■ Task instructions
Beginning with the line below that contains "Screen dimensions: 1888x1448" and ending with the line that contains "Screen dimensions: 2504x1328", copy every line exactly. Copy nothing else.

Dataset excerpts:
# # # # # # #
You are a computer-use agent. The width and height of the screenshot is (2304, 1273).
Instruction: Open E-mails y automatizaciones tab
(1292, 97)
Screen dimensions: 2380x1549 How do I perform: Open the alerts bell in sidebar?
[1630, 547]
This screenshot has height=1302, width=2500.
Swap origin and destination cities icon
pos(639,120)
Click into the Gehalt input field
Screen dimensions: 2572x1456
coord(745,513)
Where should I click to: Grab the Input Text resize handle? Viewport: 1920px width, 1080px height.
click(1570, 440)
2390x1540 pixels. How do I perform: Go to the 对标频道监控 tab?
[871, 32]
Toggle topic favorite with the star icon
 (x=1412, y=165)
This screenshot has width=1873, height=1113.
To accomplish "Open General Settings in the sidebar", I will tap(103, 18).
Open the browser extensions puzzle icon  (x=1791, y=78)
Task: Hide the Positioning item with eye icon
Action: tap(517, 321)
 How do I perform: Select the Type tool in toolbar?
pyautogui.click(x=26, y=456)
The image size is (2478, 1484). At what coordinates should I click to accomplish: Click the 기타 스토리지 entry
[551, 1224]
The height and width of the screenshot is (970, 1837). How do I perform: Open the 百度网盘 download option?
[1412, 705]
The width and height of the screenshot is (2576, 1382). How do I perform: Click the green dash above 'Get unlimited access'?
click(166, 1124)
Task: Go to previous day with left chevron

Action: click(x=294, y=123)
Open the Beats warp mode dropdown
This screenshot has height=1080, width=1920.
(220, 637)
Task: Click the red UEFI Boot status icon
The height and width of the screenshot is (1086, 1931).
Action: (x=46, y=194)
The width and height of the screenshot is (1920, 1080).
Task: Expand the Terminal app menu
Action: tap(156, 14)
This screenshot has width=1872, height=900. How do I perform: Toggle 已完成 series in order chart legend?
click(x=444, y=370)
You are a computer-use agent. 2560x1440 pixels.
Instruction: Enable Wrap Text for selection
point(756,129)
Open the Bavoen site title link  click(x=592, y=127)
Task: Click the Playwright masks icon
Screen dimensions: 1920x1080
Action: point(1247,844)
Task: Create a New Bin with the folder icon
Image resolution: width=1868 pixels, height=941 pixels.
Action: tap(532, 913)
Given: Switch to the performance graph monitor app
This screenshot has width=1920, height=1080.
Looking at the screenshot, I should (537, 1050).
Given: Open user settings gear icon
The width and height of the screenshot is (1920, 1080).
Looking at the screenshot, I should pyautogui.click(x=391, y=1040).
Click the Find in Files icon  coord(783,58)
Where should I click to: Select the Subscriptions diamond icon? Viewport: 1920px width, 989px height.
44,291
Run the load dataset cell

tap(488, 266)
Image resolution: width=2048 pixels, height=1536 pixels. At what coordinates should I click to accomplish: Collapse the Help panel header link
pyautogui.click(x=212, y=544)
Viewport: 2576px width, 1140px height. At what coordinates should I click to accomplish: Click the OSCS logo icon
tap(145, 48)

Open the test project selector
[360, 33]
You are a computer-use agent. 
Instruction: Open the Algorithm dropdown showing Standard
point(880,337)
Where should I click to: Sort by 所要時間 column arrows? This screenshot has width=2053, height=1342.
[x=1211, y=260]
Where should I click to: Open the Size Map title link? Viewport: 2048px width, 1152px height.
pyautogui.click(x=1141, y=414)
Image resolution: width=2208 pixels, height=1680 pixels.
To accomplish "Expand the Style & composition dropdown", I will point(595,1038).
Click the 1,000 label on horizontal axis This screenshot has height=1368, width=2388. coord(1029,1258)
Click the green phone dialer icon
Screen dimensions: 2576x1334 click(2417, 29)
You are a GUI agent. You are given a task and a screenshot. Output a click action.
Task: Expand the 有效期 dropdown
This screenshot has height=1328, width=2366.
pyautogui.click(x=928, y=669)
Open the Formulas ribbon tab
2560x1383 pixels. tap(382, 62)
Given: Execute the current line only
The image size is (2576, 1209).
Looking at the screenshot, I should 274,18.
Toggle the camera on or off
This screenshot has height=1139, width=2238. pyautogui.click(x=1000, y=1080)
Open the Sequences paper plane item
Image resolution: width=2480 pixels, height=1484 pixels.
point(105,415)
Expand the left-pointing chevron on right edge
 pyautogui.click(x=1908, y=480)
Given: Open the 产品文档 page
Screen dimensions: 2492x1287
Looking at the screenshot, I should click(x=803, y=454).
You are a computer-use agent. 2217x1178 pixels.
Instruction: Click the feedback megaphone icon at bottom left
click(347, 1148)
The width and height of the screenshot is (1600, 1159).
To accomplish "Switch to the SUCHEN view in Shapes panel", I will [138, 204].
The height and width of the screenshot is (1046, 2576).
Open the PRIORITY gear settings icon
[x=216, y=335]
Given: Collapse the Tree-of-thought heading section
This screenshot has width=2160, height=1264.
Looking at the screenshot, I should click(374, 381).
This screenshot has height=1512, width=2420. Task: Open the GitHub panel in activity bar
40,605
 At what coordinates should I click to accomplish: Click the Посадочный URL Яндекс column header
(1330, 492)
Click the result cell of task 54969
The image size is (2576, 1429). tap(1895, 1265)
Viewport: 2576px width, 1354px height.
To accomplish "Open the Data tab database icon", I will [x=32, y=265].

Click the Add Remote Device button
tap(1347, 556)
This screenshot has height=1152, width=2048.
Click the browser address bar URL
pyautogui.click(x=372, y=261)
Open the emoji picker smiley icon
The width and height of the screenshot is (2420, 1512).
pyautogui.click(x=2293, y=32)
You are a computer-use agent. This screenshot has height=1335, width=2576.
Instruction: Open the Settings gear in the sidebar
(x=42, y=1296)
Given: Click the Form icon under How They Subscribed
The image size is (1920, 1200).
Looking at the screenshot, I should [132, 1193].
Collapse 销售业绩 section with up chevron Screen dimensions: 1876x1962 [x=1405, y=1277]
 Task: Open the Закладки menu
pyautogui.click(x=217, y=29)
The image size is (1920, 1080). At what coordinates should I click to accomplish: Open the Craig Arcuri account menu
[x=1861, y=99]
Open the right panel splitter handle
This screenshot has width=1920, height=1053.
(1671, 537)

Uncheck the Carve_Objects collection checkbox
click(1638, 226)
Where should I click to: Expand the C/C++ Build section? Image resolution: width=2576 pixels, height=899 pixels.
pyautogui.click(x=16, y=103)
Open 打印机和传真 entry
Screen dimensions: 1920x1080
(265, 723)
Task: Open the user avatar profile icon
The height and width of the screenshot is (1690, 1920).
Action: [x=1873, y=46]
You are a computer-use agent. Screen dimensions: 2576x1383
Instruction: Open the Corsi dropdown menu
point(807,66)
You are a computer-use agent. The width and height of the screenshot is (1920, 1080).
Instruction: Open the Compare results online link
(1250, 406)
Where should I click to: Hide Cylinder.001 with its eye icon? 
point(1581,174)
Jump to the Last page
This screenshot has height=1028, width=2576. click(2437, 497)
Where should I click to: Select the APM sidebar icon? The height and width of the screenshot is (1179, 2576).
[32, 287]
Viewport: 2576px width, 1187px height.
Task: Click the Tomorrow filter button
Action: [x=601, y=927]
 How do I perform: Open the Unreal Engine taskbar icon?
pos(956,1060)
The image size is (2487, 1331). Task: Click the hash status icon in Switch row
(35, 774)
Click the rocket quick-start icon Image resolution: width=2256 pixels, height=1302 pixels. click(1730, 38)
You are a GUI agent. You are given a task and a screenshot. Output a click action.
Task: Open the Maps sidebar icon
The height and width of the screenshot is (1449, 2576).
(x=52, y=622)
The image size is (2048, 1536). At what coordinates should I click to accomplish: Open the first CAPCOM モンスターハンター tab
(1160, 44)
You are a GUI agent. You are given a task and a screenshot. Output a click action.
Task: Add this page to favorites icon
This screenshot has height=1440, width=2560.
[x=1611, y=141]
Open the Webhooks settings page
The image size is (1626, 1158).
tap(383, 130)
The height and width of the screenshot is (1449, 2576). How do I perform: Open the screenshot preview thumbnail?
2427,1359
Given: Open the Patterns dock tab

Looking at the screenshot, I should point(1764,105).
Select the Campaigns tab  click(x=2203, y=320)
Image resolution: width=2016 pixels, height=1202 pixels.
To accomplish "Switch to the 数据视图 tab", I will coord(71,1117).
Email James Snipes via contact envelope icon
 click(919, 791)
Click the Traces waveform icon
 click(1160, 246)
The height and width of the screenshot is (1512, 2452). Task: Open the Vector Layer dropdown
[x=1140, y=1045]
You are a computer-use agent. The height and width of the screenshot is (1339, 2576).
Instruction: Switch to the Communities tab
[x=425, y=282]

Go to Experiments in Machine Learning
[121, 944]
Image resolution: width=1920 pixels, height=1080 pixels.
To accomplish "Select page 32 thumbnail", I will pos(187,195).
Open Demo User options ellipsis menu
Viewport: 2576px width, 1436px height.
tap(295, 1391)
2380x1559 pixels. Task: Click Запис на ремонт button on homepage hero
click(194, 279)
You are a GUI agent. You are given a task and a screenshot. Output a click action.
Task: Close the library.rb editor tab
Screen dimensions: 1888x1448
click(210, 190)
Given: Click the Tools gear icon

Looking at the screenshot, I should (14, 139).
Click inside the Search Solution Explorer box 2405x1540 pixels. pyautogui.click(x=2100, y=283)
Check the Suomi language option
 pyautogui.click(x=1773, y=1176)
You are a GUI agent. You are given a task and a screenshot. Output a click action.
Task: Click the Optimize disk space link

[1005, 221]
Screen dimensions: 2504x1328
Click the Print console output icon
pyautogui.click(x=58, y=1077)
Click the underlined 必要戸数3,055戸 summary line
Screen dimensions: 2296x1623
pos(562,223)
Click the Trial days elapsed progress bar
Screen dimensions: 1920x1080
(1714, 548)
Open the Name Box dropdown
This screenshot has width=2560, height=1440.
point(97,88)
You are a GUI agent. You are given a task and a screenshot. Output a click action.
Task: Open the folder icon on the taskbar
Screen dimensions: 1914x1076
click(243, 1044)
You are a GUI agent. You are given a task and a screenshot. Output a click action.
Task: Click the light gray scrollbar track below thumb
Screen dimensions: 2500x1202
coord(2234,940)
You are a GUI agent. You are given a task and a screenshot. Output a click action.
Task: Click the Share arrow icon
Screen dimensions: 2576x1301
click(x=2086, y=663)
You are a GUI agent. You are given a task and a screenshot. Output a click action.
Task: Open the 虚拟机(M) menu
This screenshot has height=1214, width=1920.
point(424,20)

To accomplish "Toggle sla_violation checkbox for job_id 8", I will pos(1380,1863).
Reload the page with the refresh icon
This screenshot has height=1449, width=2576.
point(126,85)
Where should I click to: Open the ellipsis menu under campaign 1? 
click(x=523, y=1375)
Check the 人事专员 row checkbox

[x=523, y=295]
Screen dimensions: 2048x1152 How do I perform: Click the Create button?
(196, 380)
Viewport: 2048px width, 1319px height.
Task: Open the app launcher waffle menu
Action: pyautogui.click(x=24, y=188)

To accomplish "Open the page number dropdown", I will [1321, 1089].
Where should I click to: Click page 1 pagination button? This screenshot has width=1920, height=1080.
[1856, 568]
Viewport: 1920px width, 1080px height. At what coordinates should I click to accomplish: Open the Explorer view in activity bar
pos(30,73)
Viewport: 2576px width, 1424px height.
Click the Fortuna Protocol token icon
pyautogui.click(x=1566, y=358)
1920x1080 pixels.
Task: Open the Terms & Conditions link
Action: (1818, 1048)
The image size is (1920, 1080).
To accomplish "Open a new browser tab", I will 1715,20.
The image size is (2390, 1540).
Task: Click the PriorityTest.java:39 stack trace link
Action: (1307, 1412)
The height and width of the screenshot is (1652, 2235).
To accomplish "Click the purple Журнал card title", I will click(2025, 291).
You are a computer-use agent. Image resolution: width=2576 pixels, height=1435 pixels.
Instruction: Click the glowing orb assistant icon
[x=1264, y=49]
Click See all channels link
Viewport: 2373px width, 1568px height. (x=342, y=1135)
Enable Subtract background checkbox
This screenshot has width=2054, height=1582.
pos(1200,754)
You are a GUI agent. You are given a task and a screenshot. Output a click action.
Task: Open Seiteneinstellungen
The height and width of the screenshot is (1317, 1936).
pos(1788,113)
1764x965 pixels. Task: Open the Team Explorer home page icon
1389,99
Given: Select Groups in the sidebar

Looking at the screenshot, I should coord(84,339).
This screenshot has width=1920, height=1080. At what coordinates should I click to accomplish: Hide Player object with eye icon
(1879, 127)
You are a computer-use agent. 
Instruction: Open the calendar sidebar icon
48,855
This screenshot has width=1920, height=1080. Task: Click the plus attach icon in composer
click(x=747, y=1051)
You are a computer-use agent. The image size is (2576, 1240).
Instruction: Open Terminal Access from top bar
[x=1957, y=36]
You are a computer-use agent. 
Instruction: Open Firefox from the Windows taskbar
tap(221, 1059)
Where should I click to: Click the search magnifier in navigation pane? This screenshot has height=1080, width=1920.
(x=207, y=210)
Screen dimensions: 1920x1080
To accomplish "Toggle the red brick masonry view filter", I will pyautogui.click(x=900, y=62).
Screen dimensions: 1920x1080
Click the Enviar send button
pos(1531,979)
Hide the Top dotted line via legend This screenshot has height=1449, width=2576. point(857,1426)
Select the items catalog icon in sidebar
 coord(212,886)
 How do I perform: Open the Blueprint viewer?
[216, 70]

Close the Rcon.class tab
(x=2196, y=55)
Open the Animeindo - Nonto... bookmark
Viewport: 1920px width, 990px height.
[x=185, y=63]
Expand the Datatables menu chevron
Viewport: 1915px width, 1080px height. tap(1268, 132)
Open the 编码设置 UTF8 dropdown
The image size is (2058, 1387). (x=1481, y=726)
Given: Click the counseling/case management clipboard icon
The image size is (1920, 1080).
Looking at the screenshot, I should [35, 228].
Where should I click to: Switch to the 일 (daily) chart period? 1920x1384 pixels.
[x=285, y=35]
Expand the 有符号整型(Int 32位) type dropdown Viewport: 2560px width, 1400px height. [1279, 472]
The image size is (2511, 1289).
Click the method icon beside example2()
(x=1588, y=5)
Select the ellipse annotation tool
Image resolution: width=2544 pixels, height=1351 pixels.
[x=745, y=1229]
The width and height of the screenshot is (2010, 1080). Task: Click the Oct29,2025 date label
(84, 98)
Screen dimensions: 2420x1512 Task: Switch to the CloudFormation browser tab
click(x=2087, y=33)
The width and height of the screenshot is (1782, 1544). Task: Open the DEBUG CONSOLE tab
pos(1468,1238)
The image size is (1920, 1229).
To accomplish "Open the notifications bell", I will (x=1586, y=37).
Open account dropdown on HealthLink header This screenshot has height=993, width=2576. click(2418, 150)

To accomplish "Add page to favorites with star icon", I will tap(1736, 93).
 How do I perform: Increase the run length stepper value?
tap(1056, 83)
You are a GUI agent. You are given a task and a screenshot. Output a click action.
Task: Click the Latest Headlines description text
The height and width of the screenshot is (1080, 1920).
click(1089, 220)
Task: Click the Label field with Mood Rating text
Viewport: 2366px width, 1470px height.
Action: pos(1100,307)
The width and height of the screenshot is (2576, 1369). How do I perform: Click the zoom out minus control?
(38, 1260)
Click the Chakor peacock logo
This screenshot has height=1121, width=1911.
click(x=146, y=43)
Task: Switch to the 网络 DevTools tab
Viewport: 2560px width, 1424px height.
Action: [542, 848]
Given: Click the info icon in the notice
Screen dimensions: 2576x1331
# # # # # # #
■ Task response
Screen dimensions: 1888x1448
click(210, 190)
Given: Click the Tools gear icon

Looking at the screenshot, I should (14, 139).
Click inside the Search Solution Explorer box 2405x1540 pixels. pyautogui.click(x=2100, y=283)
Check the Suomi language option
 pyautogui.click(x=1773, y=1176)
You are a GUI agent. You are given a task and a screenshot. Output a click action.
Task: Click the Optimize disk space link

[1005, 221]
Screen dimensions: 2504x1328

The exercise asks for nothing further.